INSTRUCTIONS TO FOLLOW. Count the lines in the data below that contain the string "Screenshot", treating uppercase and lowercase letters as different. Give only the number.

EXTRACTED RECORDS.
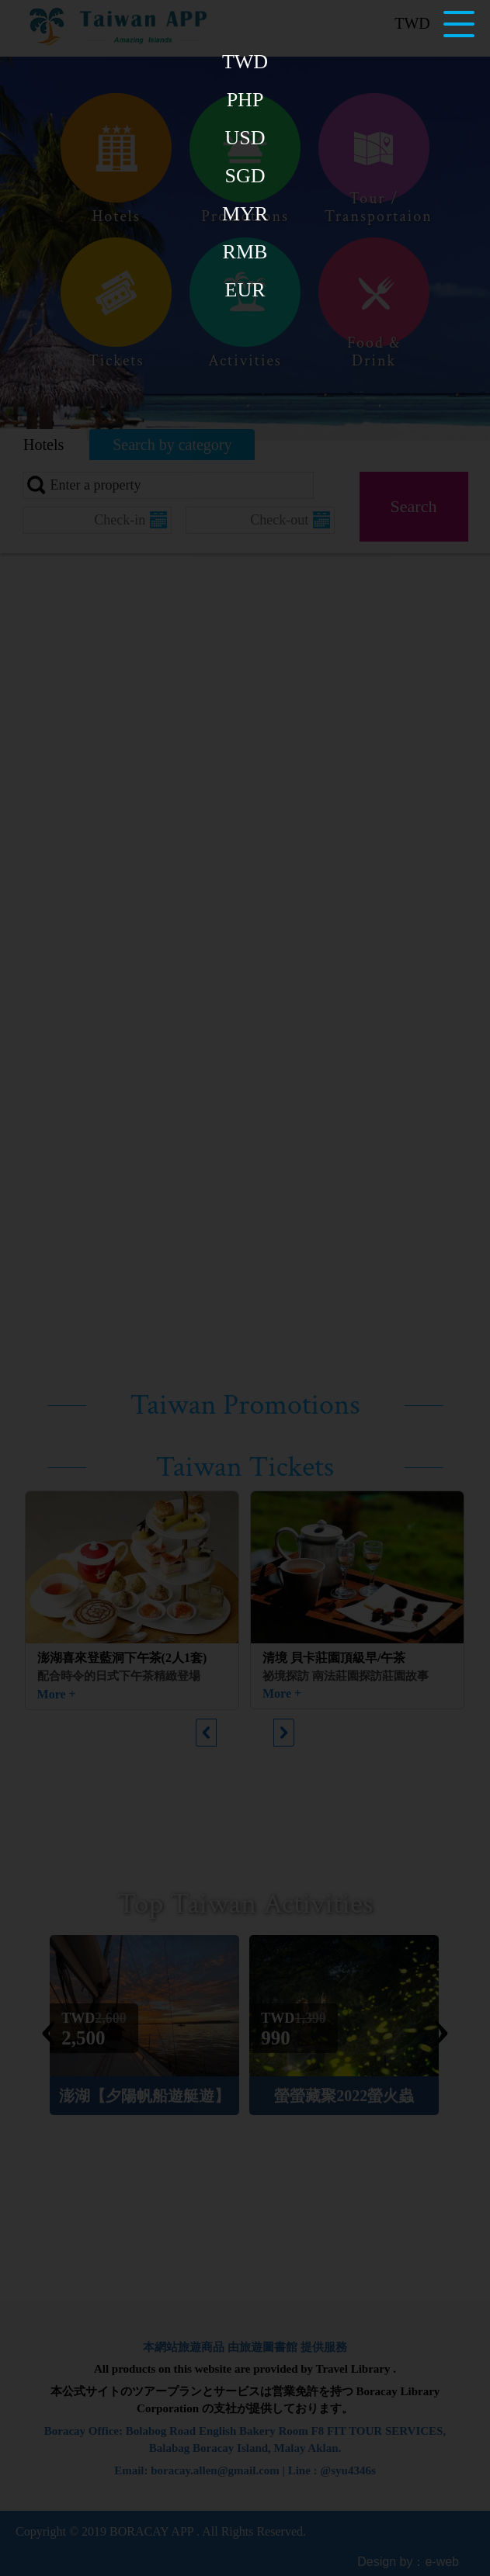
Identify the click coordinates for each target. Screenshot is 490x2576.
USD (244, 137)
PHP (245, 99)
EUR (245, 290)
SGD (244, 175)
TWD (245, 61)
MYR (245, 214)
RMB (245, 252)
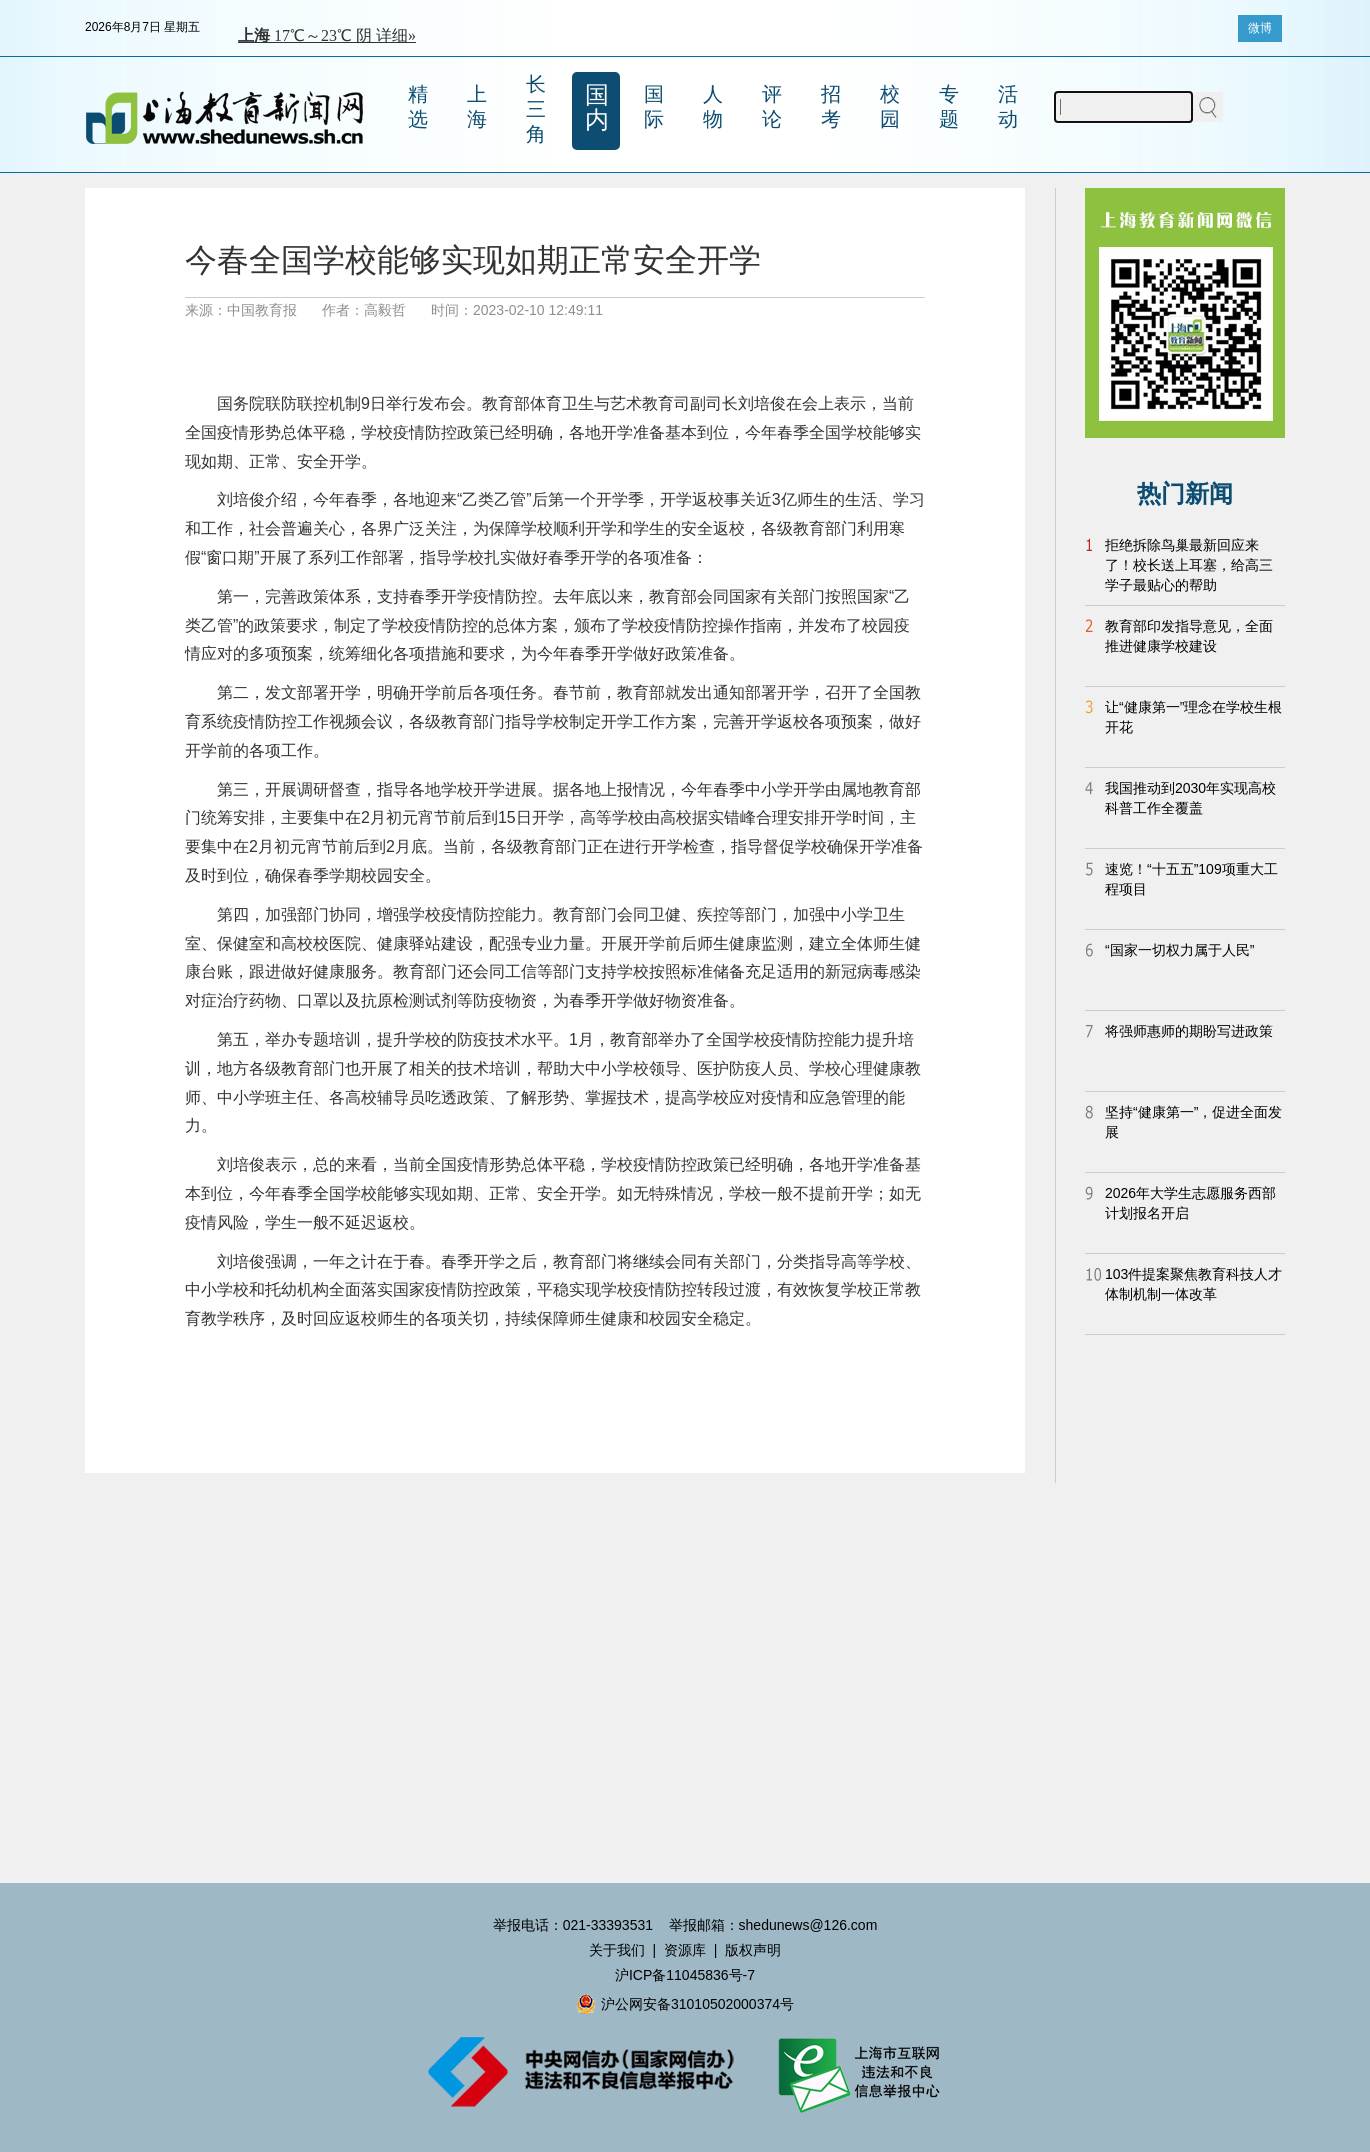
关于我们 (617, 1950)
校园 (890, 106)
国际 (654, 106)
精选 (418, 106)
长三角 (536, 109)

FULL RESPONSE. 1